Problem details ▸ Look through the entries below for the string "accomplish", and copy each line where it is found.

(Data items)
★ ★ ★ ★ ★ ★ ★

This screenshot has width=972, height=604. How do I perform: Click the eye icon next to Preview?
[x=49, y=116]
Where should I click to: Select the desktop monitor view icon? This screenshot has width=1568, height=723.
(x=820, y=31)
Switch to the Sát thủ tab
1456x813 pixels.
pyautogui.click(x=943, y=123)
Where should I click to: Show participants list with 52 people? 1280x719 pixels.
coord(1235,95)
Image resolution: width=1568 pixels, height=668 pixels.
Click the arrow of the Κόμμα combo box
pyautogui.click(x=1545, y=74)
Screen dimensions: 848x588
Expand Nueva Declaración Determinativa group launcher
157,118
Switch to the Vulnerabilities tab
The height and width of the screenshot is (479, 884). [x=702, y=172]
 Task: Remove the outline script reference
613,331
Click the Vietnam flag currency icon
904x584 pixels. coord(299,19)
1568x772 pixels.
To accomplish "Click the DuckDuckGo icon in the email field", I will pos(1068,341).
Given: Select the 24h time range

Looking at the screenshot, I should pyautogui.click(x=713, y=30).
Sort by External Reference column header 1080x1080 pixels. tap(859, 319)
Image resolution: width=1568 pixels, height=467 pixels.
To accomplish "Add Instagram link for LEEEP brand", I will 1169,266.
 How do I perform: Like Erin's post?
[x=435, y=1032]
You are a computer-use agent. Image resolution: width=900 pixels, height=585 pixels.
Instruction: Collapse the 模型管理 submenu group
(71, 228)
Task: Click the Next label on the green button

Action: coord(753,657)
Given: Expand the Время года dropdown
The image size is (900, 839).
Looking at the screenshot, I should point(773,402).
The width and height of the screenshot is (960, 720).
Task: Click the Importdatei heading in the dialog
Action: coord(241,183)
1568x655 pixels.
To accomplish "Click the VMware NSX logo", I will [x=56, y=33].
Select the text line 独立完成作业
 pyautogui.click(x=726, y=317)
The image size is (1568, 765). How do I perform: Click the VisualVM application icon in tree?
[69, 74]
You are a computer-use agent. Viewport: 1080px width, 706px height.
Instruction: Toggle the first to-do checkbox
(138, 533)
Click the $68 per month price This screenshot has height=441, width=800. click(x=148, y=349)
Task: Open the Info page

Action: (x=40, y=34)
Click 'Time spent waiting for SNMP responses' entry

★ ★ ★ ★ ★ ★ ★

Problem solution ▸
To accomplish "Click the DuckDuckGo icon in the email field", I will pos(1068,341).
To accomplish "Add Instagram link for LEEEP brand", I will 1169,266.
To accomplish "Click the VMware NSX logo", I will [x=56, y=33].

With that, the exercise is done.